Serangan baru-baru ini juga menargetkan area yang dekat dengan M-4.
“M-4 berada di bawah kendali oposisi dan pasukan Turki berada di selatan jalan raya. Sementara rezim bertujuan untuk mengendalikan jalan raya, itu tidak mungkin saat ini, ”ujar Karacaoglu.
“Jika rezim memutuskan untuk meluncurkan operasi skala besar bersama dengan sekutunya, itu akan membidik jalan raya M-4 dan ingin merebut wilayah strategis Jabal al-Zawiya dan Jisr ash-Shugur,” tambah Karacaoglu.
Situasi Daraa
Satu-satunya hotspot di Suriah bukanlah Idlib melainkan Daraa, sebuah kota kuno, tempat pemberontakan Suriah melawan rezim Assad pertama kali dimulai sepuluh tahun lalu.
Untuk diketahui, kota tersebut baru-baru ini juga menjadi lokasi eskalasi antara pasukan oposisi dan rezim yang menyebabkan kematian di kedua belah pihak.
Sejak tahun 2018, Daraa telah menjadi provinsi yang terbagi antara rezim dan pasukan oposisi.
Di bawah kesepakatan yang dimediasi Rusia, rezim mengendalikan bagian utara provinsi sementara pasukan oposisi mempertahankan kontrol relatif atas bagian selatan Daraa.
Untuk diketahui, Ibu kota provinsi Daraa juga disebut Daraa.
Sementara itu, Omar Alhariri, seorang jurnalis Suriah yang berbasis di Daraa, berpikir bahwa meningkatnya ketegangan di provinsi barat daya tidak secara langsung terkait dengan eskalasi Idlib.
Sementara eskalasi Idlib lebih terkait dengan alasan ekonomi seperti pembukaan jalan raya M-4, ketegangan Daraa terkait dengan perkembangan setelah pemilihan presiden Suriah, menurut Alhariri.
Sementara Daraa al Balad, yang merupakan bagian dari kota Daraa, diserahkan kepada kendali oposisi menurut kesepakatan rekonsiliasi tahun 2018, sekarang kota itu menghadapi serangan rezim, yang mengarah ke eskalasi, ungkap Alhariri.
“Semuanya dimulai setelah pemilihan presiden Suriah pada bulan Mei.

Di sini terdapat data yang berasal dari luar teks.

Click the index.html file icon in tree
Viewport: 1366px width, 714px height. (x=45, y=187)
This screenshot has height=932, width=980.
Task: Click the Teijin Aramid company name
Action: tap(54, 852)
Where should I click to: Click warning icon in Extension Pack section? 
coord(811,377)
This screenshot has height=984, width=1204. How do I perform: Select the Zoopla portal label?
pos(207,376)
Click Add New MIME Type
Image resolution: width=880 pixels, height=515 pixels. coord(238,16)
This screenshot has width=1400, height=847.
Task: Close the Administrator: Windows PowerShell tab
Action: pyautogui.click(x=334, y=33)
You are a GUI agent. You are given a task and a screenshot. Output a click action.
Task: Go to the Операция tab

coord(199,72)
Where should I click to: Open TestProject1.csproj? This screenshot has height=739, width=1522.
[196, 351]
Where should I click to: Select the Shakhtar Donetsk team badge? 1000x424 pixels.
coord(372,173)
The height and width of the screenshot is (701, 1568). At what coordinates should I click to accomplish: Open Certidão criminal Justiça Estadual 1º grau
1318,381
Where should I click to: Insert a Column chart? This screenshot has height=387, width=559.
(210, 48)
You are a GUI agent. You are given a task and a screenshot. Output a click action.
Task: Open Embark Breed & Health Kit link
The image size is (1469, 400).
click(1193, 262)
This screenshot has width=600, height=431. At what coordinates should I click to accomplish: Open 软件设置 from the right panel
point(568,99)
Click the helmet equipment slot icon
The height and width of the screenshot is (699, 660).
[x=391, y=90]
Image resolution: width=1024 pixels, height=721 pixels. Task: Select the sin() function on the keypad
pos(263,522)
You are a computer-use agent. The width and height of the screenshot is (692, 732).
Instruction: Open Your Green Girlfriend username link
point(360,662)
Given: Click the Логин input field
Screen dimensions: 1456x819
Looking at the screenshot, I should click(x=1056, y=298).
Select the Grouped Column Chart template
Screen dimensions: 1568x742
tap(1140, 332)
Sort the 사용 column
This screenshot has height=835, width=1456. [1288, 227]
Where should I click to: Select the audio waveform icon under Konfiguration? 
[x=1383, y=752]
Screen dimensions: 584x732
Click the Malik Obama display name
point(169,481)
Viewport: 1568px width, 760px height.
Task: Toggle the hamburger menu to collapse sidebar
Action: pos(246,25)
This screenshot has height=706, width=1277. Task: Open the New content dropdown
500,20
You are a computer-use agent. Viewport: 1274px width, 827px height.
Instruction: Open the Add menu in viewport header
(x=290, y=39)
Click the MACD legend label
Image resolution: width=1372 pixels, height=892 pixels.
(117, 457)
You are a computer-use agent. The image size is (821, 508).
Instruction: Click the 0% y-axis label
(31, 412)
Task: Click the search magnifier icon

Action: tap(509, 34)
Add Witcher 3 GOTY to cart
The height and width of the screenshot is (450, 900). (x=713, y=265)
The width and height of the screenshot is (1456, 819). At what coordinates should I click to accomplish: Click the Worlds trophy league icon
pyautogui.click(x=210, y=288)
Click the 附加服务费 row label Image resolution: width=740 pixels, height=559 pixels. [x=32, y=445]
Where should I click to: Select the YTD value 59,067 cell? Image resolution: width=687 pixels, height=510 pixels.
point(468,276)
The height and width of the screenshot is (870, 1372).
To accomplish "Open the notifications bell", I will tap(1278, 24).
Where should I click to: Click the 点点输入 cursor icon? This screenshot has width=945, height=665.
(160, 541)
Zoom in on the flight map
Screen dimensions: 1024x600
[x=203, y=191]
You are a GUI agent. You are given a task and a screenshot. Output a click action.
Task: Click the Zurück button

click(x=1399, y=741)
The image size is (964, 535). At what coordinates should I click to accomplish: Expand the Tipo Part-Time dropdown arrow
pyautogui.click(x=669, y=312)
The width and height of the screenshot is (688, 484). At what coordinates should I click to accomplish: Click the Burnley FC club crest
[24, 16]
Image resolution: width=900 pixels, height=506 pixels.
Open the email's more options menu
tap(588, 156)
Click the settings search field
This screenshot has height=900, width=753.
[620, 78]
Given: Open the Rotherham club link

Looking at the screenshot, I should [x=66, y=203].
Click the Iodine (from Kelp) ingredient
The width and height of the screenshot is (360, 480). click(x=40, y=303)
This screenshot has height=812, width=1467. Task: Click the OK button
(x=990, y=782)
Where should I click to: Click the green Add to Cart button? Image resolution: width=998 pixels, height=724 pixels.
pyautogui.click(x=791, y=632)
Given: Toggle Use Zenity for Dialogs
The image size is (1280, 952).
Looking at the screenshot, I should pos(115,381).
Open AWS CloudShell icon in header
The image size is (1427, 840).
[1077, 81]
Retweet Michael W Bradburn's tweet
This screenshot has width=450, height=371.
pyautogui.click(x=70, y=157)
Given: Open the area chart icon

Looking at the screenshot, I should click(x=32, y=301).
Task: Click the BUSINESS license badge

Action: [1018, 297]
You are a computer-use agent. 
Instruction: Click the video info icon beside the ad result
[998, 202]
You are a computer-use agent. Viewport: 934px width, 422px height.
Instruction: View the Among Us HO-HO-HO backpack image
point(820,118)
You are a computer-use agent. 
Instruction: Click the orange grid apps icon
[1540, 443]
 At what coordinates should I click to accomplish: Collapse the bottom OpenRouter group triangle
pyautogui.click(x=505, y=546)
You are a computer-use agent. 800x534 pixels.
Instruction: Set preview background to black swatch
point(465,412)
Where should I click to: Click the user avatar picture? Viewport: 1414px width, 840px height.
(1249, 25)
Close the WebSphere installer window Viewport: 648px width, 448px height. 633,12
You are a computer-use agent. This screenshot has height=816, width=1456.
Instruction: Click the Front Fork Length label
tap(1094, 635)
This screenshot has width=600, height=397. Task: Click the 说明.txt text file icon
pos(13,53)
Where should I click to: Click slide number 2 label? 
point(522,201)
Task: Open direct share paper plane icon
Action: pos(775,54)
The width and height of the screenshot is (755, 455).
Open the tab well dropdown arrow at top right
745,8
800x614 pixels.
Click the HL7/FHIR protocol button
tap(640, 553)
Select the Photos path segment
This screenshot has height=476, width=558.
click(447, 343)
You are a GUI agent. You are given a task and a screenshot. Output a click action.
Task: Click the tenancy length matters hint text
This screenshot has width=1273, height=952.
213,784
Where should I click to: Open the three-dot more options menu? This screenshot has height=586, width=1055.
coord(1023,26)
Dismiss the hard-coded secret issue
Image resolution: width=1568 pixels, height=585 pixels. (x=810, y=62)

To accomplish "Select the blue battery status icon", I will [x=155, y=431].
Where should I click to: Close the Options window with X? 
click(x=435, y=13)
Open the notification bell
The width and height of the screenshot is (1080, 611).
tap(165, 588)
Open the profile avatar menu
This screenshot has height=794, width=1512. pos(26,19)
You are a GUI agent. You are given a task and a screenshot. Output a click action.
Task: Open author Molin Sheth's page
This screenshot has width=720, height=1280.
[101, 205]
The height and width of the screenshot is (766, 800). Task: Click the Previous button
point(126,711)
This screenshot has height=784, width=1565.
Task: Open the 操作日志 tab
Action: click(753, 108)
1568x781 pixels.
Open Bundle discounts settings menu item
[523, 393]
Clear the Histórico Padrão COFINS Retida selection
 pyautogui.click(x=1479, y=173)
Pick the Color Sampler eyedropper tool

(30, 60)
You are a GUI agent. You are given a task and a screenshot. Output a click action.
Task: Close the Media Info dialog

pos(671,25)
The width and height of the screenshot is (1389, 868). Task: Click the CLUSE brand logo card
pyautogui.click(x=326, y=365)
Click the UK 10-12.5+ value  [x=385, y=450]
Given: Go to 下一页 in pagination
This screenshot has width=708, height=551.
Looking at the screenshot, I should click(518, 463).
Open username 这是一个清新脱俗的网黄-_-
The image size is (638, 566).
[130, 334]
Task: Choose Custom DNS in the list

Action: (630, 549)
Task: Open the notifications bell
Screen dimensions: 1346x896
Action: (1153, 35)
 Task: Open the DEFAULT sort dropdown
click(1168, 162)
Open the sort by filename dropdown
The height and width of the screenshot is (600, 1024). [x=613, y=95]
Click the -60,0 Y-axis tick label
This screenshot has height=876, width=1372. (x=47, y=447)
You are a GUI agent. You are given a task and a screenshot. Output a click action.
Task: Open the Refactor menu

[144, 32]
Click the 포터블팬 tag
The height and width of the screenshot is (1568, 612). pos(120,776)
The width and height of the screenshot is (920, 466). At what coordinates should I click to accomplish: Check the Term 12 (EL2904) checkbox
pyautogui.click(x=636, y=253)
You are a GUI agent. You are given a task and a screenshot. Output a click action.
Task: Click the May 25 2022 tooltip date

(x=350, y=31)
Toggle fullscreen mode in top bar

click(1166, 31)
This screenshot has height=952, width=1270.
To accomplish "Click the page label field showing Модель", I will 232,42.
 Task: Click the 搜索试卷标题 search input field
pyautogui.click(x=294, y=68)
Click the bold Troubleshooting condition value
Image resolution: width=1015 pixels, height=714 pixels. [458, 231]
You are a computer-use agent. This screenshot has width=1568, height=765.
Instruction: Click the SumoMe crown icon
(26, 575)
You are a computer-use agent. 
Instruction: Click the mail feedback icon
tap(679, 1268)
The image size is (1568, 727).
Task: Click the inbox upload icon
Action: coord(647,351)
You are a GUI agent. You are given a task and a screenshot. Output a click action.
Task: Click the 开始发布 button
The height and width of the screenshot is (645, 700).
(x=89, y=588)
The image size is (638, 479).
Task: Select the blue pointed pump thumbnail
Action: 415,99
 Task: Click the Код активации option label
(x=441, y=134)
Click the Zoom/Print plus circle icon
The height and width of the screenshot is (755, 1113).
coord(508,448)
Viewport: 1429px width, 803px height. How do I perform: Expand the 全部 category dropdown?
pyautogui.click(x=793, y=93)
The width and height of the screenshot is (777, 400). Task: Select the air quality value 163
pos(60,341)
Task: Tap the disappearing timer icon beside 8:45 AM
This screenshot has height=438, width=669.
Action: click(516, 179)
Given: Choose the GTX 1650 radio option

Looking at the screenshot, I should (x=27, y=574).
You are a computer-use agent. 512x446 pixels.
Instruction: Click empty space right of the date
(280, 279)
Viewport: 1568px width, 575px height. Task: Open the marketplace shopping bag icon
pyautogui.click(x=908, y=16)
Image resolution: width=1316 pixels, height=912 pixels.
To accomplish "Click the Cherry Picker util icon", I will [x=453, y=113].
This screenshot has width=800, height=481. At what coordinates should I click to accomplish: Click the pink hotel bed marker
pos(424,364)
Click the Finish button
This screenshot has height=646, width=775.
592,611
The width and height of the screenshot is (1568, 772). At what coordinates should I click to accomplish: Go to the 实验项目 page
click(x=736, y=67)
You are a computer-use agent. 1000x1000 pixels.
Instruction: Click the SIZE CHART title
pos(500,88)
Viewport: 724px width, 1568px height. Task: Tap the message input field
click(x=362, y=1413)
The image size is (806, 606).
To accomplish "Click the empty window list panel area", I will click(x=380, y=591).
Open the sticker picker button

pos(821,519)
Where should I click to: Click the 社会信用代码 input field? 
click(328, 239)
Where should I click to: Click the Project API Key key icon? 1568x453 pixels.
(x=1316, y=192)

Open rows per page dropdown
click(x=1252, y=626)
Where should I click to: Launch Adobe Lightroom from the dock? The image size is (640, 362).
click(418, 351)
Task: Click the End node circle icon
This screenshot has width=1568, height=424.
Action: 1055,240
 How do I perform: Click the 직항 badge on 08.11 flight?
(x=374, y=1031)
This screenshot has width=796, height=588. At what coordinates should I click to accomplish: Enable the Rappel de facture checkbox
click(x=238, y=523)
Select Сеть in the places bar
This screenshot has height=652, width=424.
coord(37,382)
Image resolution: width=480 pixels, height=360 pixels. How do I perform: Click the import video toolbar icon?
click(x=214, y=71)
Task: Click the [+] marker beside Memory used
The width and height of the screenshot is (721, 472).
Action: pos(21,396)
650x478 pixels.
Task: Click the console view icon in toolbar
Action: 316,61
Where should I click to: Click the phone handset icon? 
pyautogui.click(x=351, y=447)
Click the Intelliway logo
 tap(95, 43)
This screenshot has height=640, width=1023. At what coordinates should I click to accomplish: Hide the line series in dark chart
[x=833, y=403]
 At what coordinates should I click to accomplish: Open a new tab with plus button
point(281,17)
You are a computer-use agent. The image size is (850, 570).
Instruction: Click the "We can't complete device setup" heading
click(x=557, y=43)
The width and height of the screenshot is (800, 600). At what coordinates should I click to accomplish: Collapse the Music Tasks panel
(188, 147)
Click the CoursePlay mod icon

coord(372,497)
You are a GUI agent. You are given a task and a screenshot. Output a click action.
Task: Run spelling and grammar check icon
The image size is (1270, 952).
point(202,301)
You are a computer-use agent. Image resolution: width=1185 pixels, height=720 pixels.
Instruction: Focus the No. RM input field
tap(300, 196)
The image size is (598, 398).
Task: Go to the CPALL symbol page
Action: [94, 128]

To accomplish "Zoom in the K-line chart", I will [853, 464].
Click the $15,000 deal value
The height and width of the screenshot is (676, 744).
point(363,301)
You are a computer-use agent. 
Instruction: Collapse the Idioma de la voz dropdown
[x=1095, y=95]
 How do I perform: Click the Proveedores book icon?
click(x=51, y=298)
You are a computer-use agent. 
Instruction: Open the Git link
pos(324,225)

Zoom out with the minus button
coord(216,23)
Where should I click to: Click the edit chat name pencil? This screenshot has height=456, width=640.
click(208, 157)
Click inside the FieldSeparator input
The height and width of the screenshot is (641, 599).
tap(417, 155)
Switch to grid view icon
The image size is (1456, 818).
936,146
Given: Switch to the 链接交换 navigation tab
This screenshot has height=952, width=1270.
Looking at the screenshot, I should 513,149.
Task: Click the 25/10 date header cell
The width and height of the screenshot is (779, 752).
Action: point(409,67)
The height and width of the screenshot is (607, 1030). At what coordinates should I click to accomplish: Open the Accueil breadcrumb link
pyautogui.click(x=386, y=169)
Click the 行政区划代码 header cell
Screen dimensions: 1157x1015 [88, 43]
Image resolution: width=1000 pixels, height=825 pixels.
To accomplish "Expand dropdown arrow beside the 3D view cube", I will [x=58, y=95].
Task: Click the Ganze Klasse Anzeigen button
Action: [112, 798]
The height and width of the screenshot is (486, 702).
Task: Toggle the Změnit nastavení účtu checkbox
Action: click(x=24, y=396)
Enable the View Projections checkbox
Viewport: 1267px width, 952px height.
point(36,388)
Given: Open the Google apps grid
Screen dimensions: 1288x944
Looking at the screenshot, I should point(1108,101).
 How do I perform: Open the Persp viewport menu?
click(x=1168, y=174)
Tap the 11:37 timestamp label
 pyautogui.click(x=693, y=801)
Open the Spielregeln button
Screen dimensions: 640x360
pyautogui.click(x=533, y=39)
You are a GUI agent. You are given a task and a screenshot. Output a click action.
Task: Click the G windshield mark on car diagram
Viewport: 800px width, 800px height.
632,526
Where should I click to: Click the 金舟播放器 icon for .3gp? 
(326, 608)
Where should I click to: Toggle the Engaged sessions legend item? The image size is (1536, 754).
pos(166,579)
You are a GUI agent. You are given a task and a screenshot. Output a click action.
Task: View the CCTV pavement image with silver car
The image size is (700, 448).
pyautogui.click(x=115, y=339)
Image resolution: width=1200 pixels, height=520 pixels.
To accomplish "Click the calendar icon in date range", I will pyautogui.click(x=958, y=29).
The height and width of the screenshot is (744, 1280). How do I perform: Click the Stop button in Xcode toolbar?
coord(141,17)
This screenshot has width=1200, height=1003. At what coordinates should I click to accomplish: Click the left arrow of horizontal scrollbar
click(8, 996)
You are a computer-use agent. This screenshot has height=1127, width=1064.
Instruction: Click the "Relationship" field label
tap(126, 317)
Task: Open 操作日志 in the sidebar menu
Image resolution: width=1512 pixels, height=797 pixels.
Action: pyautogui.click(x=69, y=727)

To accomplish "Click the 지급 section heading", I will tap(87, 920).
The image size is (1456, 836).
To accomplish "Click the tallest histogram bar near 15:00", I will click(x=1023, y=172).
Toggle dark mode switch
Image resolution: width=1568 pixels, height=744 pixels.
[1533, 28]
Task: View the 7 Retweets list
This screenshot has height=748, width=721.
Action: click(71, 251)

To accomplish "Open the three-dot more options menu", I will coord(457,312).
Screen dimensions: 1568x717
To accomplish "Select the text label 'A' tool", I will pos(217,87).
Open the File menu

Ribuan orang Daraa memprotes pemilihan umum di daerah sekitar Masjid Omar, yang juga merupakan tempat di mana protes pertama revolusi Suriah terjadi pada 2011,” ujar Alhariri kepada TRT World.
Pada tanggal 26 Mei, Bashar al Assad juga muncul di kota Daraa untuk memilih dirinya sendiri dalam pemilihan, yang secara luas dianggap dicurangi oleh rezim.
Dia memenangkan 95 persen suara di negara itu, setengah dari penduduknya mengungsi oleh pasukan rezim.
“Para pengunjuk rasa mengibarkan bendera Revolusi Suriah dan meneriakkan slogan-slogan menentang pemilihan presiden. Sejak itu, semuanya berubah ketika rezim menutup semua jalan satu per satu, mengepung kota Daraa,” ungkap Alhariri.
Sekarang rezim ingin membuat kesepakatan baru dengan pasukan oposisi di Daraa, kata Alhariri, yang memungkinkan Damaskus untuk mengontrol seluruh Daraa.
“Tentara ingin memasuki Daraa al Balad, menuntut kelompok oposisi untuk menyerahkan semua senjata mereka kepada rezim,” ujar Alhariri.
“Jelas, orang-orang Daraa al Balad menolak untuk menerima kesepakatan baru semacam itu. Kemudian, pada akhir Juli, rezim mulai menembaki dan menyerang Daraa al Balad,” ujarnya.
Pasukan rezim telah melakukan penggeledahan rumah, menewaskan delapan orang sejak itu, tambahnya.
“Angkatan bersenjata tidak punya pilihan selain mempertahankan lingkungan mereka. Dan itulah yang terjadi,” ujar Alhariri, mengacu pada eskalasi baru-baru ini antara rezim dan pasukan oposisi di Daraa al Balad dan kota-kota di sekitar Daraa al Balad.
“Pasukan rezim ingin menjadikan Daraa sebagai contoh bagi setiap daerah di Suriah. Pesan mereka adalah ‘jika Anda mengatakan tidak seperti Daraa, itulah yang akan Anda hadapi. Kami akan menyerang. Kami akan mengupas dan mengubah hidup Anda menjadi neraka’,” kata Alhariri.
Menurut Karacaoglu, gencatan senjata sementara yang baru telah disepakati antara pemimpin komunitas Daraa dan rezim.